Skeptical senators grill chiefs of AT&T and T-Mobile about proposed merger
Reporting from Washington — Tough questioning by skeptical senators showed the chief executives of AT&T Inc. and T-Mobile USA just how difficult it’s going to be to get regulatory approval for their proposed $39-billion merger.
“The more providers of cellphone service, the lower the price, the better the quality of service and the more innovation that results,” said Sen. Herb Kohl (D-Wis.), chairman of the Senate’s antitrust subcommittee.
“So the burden will squarely be on AT&T and T-Mobile to convince us why this merger is desirable, how it will benefit consumers, and to put aside our concerns that it may very well harm competition,” he said Wednesday during the first congressional hearing on the huge wireless deal.
AT&T Chief Executive Randall Stephenson and T-Mobile CEO Philipp Humm struggled to do that.
They told senators that the merger would benefit consumers by allowing the combined company to deliver next-generation wireless service to more people than they could provide separately as available airwaves become scarce.
And they said the improved and expanded service would continue the wireless innovation that has driven prices down and would help increase high-speed wireless Internet access, a major goal of the Obama administration.
“It’s a very basic concept that, in any industry, greater capacity is a fundamental driver of competition,” Stephenson said. “Over the last decade, U.S. wireless prices have steadily come down, and this transaction will allow that to continue.”
Several senators weren’t convinced, and warned that the consolidation would push the U.S. wireless industry toward the type of monopoly that the old AT&T monopoly, often called Ma Bell, once had on the land-line phone business.

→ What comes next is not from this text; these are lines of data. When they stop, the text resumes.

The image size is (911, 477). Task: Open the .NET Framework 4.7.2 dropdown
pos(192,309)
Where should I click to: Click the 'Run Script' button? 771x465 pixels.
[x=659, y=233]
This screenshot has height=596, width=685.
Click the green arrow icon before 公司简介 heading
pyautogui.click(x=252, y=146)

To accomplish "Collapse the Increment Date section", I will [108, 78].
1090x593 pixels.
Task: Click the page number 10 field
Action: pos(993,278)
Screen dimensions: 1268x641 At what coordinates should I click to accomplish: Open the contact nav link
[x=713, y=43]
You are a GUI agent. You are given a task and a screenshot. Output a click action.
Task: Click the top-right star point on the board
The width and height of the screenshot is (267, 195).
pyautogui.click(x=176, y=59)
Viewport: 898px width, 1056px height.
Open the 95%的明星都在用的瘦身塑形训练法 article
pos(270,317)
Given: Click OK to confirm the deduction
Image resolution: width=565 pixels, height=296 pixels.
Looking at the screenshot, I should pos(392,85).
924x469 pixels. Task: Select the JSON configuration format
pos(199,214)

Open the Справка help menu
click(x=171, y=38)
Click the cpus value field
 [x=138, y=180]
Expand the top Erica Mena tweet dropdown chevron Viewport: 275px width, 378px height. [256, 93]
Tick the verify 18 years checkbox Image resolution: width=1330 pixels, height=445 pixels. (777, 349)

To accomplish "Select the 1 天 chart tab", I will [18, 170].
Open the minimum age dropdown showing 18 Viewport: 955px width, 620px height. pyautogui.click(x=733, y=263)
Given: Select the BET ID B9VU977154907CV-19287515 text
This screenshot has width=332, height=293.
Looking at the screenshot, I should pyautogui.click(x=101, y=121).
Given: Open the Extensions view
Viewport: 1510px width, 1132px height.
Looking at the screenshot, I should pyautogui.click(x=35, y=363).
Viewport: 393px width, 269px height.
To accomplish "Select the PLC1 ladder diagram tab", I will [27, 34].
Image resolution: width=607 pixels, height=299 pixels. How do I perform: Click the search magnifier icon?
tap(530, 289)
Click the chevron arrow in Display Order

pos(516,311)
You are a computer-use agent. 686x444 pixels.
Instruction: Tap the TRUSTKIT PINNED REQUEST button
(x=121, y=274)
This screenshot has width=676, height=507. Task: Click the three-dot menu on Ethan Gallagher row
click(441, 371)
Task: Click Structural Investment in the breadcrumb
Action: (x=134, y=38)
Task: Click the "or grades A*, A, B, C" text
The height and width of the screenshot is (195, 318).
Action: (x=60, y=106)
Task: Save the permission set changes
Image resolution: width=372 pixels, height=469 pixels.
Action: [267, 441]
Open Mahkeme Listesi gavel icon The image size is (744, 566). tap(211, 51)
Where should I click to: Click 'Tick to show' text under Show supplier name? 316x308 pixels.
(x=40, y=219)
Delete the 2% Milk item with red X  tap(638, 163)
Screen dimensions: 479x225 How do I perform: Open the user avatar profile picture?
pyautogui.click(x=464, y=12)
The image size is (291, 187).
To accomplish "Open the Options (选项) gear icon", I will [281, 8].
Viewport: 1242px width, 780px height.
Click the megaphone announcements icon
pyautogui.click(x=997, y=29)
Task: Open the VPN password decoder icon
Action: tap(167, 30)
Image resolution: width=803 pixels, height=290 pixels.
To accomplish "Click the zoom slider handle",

The deal, announced in March, would combine the reorganized AT&T, the nation’s second-largest wireless provider, with No. 4 provider T-Mobile.
The new behemoth would vault ahead of Verizon Wireless to become the nation’s largest carrier. AT&T and Verizon would control nearly 80% of the market. The only other national provider, Sprint Nextel Corp., would be a distant third.
“I fear that, if approved, the merger would take us … one step away from the monopoly market we had under Ma Bell,” said Sen. Al Franken (D-Minn.), adding that he believed wireless prices would rise and thousands of jobs could be lost.
The subcommittee’s top Republican, Sen. Mike Lee of Utah, said although he generally believed that the government should stay out of the marketplace, he shared some of Kohl’s concerns and wanted the proposed merger to be reviewed carefully.
Congress has no vote on the deal, but opposition from lawmakers could influence regulators.
The Justice Department and the Federal Communications Commission are reviewing the deal to determine whether it would harm wireless competition and would be in the public interest. Analysts have said the deal faces high hurdles in the Obama administration, which has vowed to be tougher on antitrust issues.
“I think there’s still probably a lot of folks at [Justice] and the FCC who aren’t persuaded yet they should approve the deal,” said Rebecca Arbogast, an analyst at brokerage Stifel, Nicolaus & Co. “I still think there’s a material risk the deal might get blocked, but I think it’s more likely that it gets passed.”
Any approval probably would come with tough conditions, such as requiring AT&T to sell airwaves in some markets to maintain competition. If those conditions are too restrictive, AT&T might balk and pull out of the deal, she said.
Kohl said that even if concessions were required, he’s not convinced the deal should be approved.
Neither is Senate Judiciary Committee Chairman Patrick J. Leahy (D-Vt.), who was skeptical about AT&T’s promises that the deal would lead to more service in rural states such as his.
His committee, which includes the antitrust panel, will push regulators to perform an “exhaustive and careful analysis,” he said.
“I expect the Justice Department is leery of creating a market where other companies have to merge in order to survive,” Leahy said.
Sprint Chief Executive Daniel Hesse warned that the deal would create a market dominated by AT&T and Verizon — a duopoly that would lead to higher prices for consumers.
“AT&T’s acquisition of T-Mobile will turn back the clock on wireless competition,” he told the subcommittee. “It will … put Ma Bell back together again.”
In that environment, Sprint would be a likely takeover target, Hesse acknowledged.
Such a move would leave the nation with only two nationwide carriers. They would have huge clout to sign more exclusive deals on innovative devices, such as AT&T had with the Apple iPhone, and those deals would hobble small, regional wireless companies as well, Hesse said.
Reducing the number of national wireless providers would be alarming, Kohl said.
“If we go from four to three and then from three to two, that’s pretty serious,” he said.
Victor H. Meena, chief executive of Cellular South Inc., a wireless provider in Mississippi, said the deal would cause small carriers like his either to “be acquired or bled dry” by AT&T and Verizon because they would be unable to compete with the giants’ market clout.
“We can find nothing good about it,” said Meena, who also chairs the Rural Cellular Assn. trade group. “It’s bad for consumers. It’s bad for jobs. It’s bad for competition.”